* begin STORED ROWS *
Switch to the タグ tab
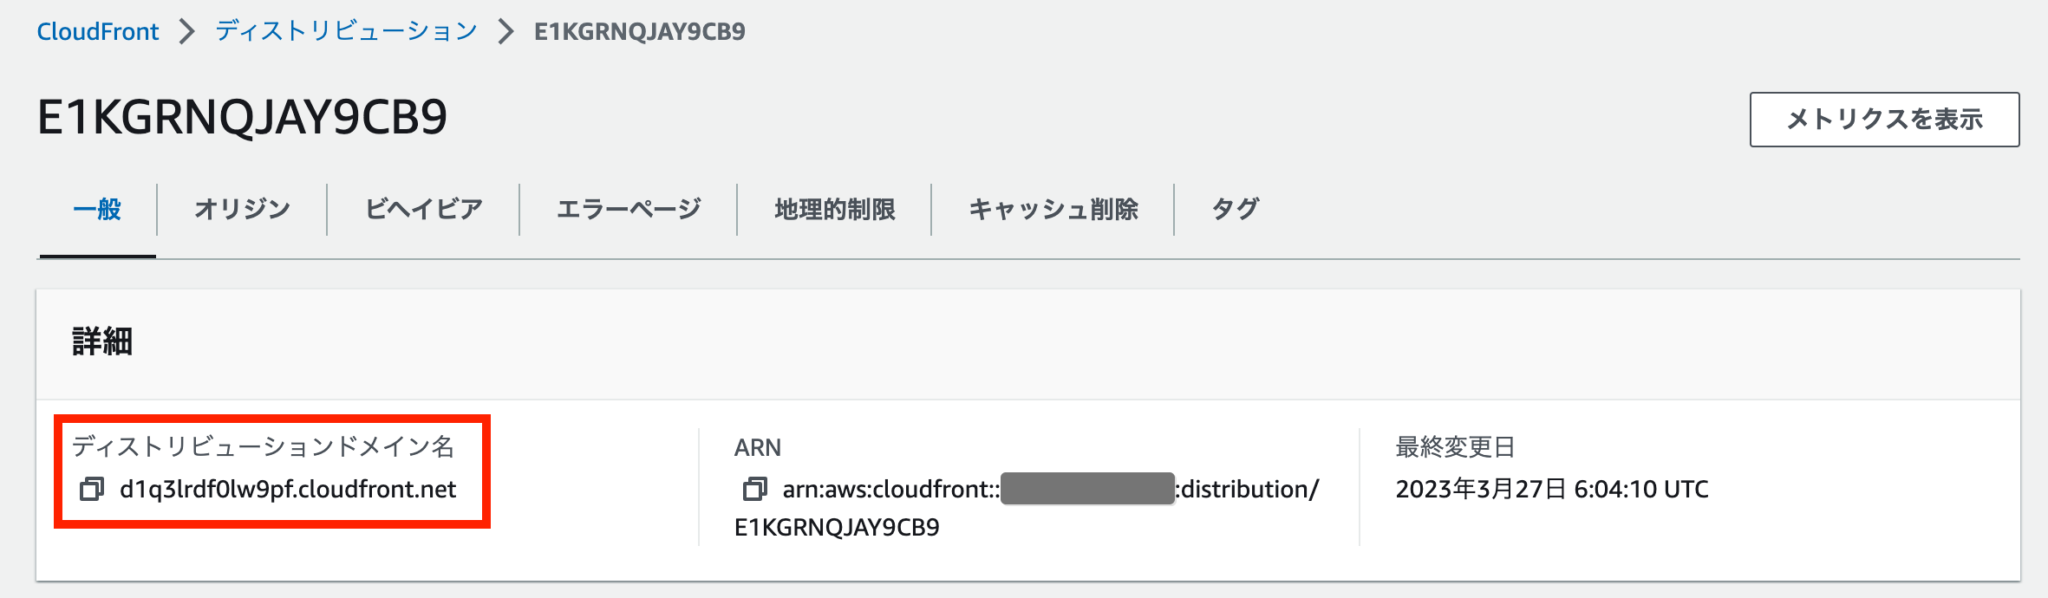The image size is (2048, 598). pos(1233,209)
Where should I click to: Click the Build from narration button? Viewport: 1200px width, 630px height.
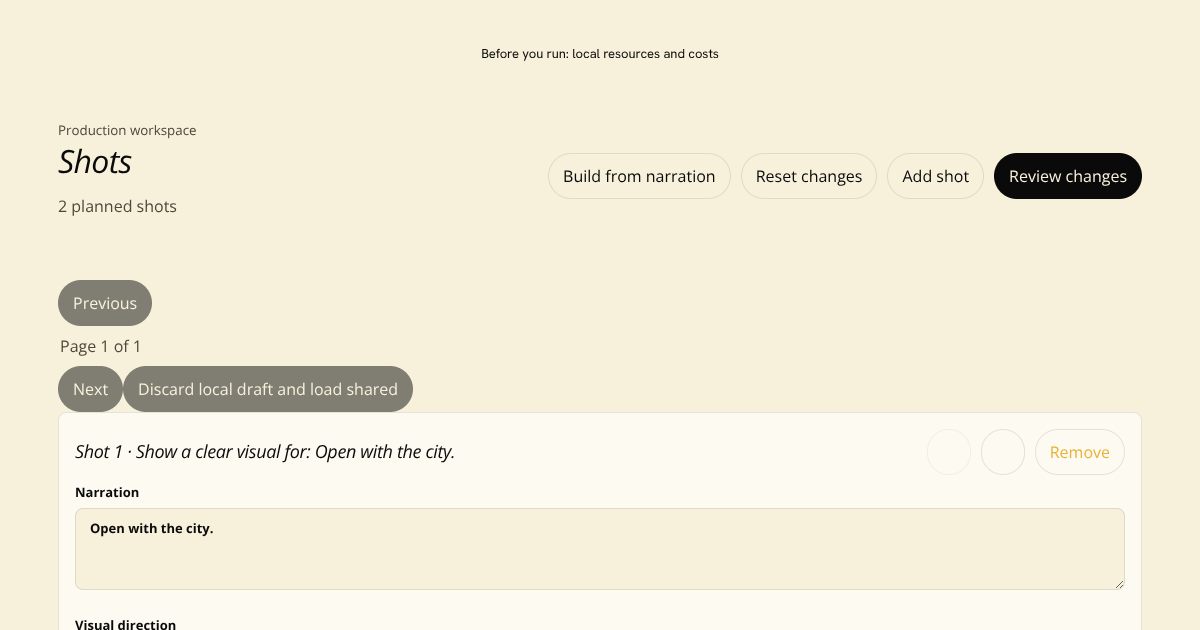pyautogui.click(x=639, y=176)
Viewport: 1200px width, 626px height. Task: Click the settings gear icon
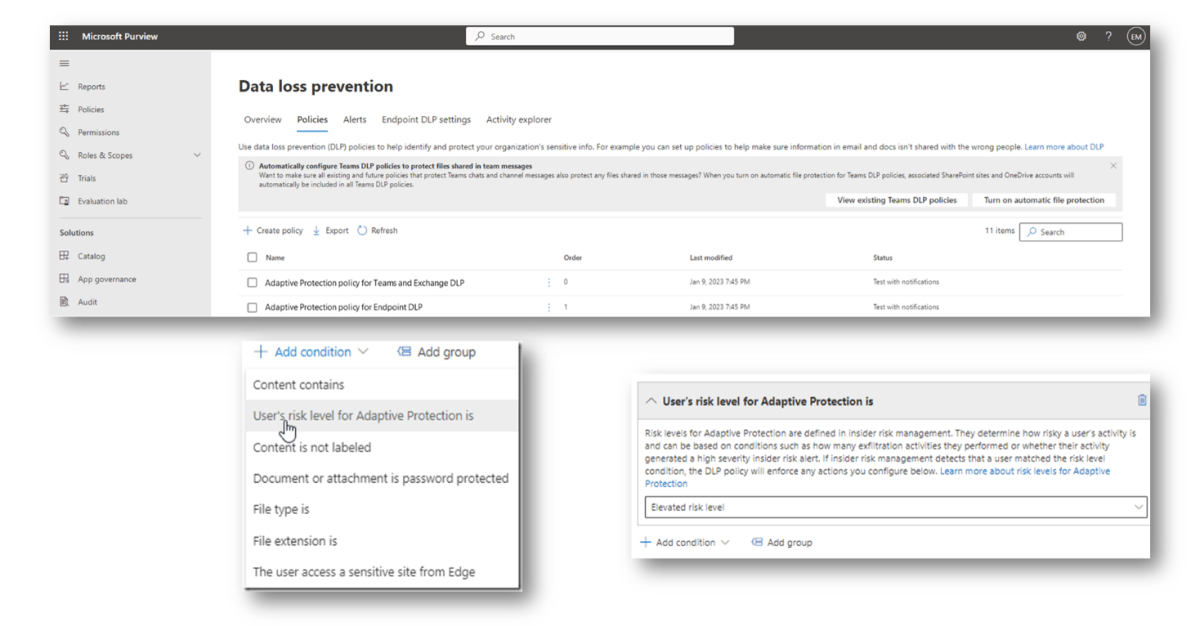coord(1081,37)
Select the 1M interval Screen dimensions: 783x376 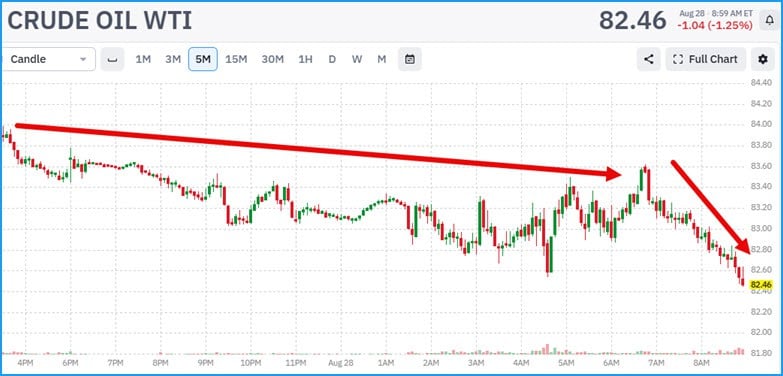(x=143, y=59)
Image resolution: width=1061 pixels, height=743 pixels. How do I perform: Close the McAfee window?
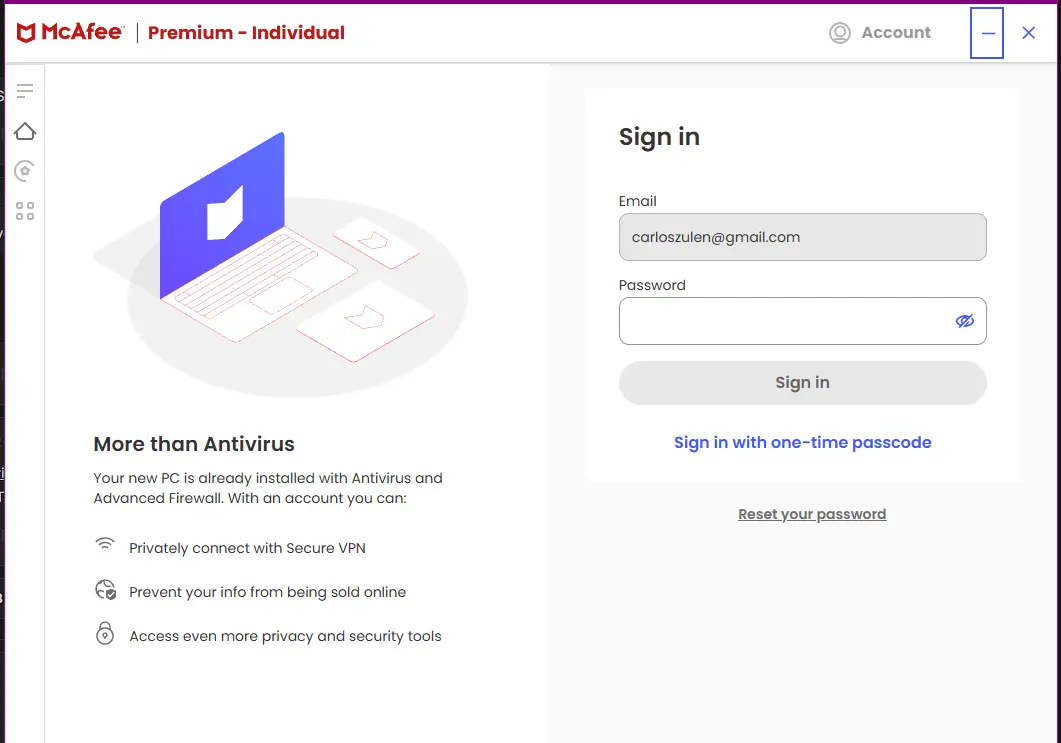1029,32
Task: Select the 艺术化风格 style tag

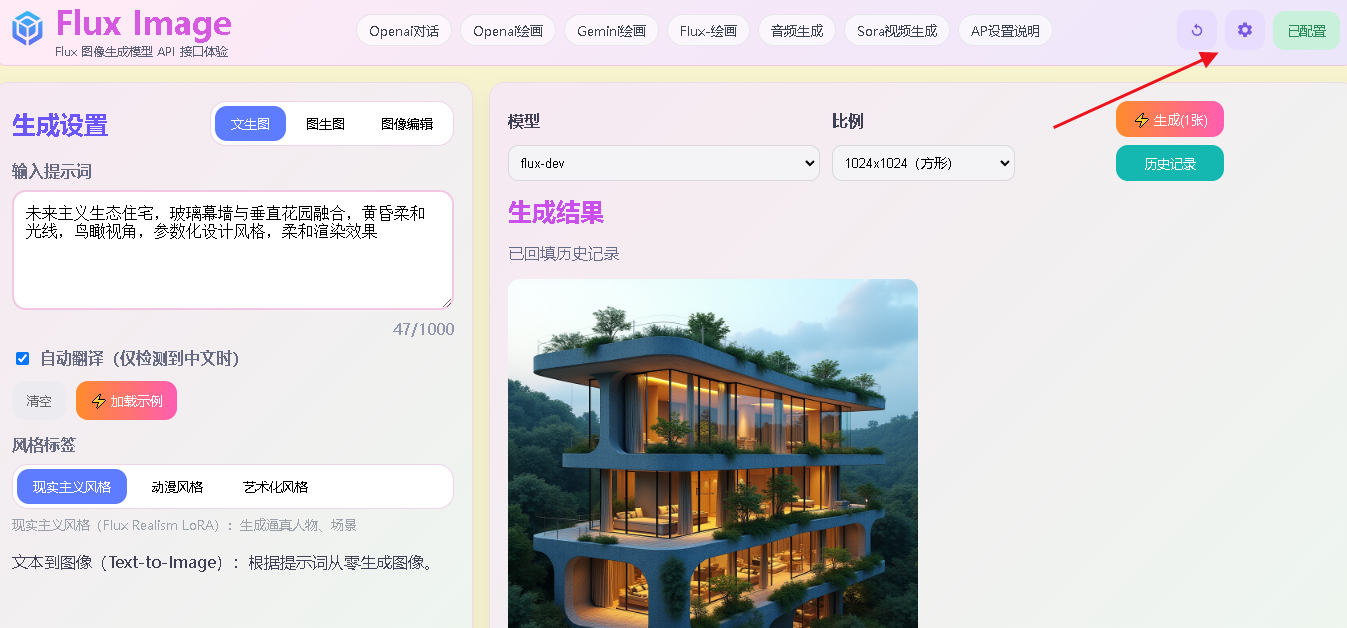Action: click(x=275, y=487)
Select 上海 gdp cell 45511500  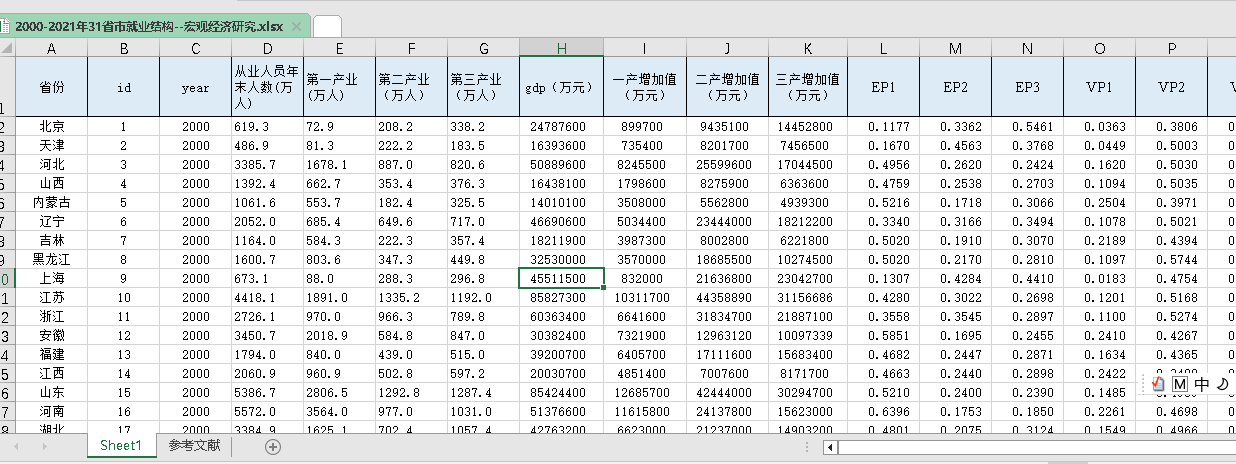(x=561, y=278)
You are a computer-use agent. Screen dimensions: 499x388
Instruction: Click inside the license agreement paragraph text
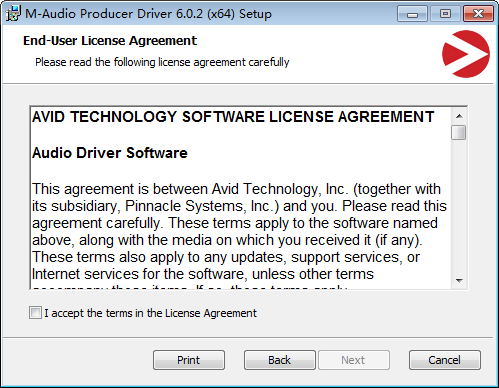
* end STORED ROWS *
● **PROBLEM REQUIREMENTS**
Return each line from the entries above that contains the string "height".

● **FULL OUTPUT**
Where should I click to: Click the Build from narration button? Viewport: 1200px width, 630px height.
Viewport: 1200px width, 626px height. Task: Click the settings gear icon
Image resolution: width=1061 pixels, height=743 pixels. How do I perform: Close the McAfee window?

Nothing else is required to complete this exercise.